Builders heed call of city
Published: Wednesday, January 25, 2006 at 6:01 a.m.
Last Modified: Wednesday, January 25, 2006 at 12:00 a.m.
LOS ANGELES - Suburban home builders are beginning to follow the lead of suburbanites, who are returning to cities in increasing numbers.
Two of the nation's top subdivision builders have opened new units dedicated to building in urban cores. What suburban developers John Laing Homes and KB Home are quickly learning, however, is that building up isn't the same as building out.
"It isn't like building one house," said Jeffrey Gault, president of KB Home's new KB Urban division. "You've really got to do a lot of forward planning. Once you start, you can't change."
One new KB Home joint venture is a condo and retail high-rise across from Staples Center in downtown Los Angeles. Laing Homes' urban group has a handful of multi-use residential building projects pending in Hollywood.
Builders say they are following the market, responding to an increase in antigrowth sentiment in the 'burbs and informal surveys that show people want shorter commutes and access to downtown culture and entertainment.
"There's a pull from the attractiveness of city living, and there's a push from the traffic and congestion," said John McIlwain, senior resident fellow at the Urban Land Institute.
The move by subdivision builders into cities is contributing to booming downtown development in cities from Los Angeles to Las Vegas, Chicago to San Diego.
Although there are no national figures documenting the trend, in Los Angeles alone, the number of housing units in downtown could more than double to almost 40,000 in five years if all the projects now under development come to fruition, according to the Downtown Center Business Improvement District.
Suburban developers are finding that building in big cities is far different - the permitting process can be more complicated, the bureaucracies bigger.
On the national average, construction costs for a single-family, detached home runs an estimated $105.35 per square foot, compared to $129.65 per square foot for a garden-style (three- to four-story) multifamily home, according to Gopal Ahluwalia, staff vice president of research at the National Association of Home Builders.
While high-rise construction costs were not available, Ahluwalia estimated they would likely be 10 percent to 15 percent higher than the garden-apartment figures.
But the sale price also rises.
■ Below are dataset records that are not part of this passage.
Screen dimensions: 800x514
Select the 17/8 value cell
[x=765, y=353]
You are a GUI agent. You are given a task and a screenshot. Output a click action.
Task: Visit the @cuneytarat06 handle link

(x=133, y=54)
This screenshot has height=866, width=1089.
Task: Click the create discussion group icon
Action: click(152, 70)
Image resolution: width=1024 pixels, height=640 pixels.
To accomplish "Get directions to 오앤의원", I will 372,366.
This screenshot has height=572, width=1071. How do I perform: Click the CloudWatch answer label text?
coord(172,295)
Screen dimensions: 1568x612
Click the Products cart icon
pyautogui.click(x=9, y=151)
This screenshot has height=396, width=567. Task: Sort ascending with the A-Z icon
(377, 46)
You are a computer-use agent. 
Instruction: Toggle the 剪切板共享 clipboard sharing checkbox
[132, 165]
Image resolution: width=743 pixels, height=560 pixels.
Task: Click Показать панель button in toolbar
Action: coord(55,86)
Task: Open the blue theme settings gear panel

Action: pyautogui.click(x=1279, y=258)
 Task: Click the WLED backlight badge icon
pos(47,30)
Nationally, the price per square foot of a single-family home is approximately $140 for a single-family residence. But the median home price in Los Angeles County is $497,000, pushing that to $248.50 for an average 2,000-square-foot home.
By comparison, a 1,000-square foot loft can sell for $500,000 or more, making it $500 per square foot.
"It's a lot tougher a business, but the profits are a lot higher in the urban market," said McIlwain with the Urban Land Institute.
Instead of building 1,000 homes on 500 acres of land, 500 units may be packed inside a high-rise on a half-acre of land. Not only must every square inch of available space be maximized, but the land itself can present unanticipated problems.
"When you start digging in an urban area, you're rarely on virgin land," said Debbie Bassert of the National Association of Home Builders. "You don't know what you are going to find."
Some builders had to remove old foundations before setting new ones. One found debris from old docks. A multibillion-dollar development in Los Angeles unearthed delays along with American Indian remains.
"It's much more intensive. It takes longer to plan and longer to get approval," McIlwain said. "The kind of building is very different from what most suburban builders do."
The challenges of city building were the main reasons John Laing Homes and KB Home created wholly owned subsidiaries dedicated to urban developments. One goal of these new subsidiaries: Consolidate staff expertise in the area of high-rise development, considerably more complicated than suburban building.
"We have an opportunity here," said Phil Simmons, president of Laing Urban. "But we don't think it's appropriate having the same people building our suburban communities build our urban communities."
Not all builders have followed the path of KB Home and John Laing Homes.
Toll Brothers created its "City Living" brand to boost its presence in urban areas and increase multifamily projects. Not a distinct division, "City Living" has team members who work on urban projects in specific places across the nation, according to Doug Yearley, regional president of Toll Brothers.
The company, known for high-end subdivisions, opted not to create an urban division and instead focus on marketing. The goal? To boost its profile in the new arena and increase sales.
It's an interesting debate for builders who dotted the national landscape with subdivisions over the past 50 years. For consumers, it's a win situation.
R.J. Kas, a real estate broker who is moving out of his Beverly Hills condo, recently purchased a 1,400-square-foot loft for $515,000 in downtown Los Angeles.
"You can't touch anything like that, the square footage, in Beverly Hills," Kas said. "I love downtown."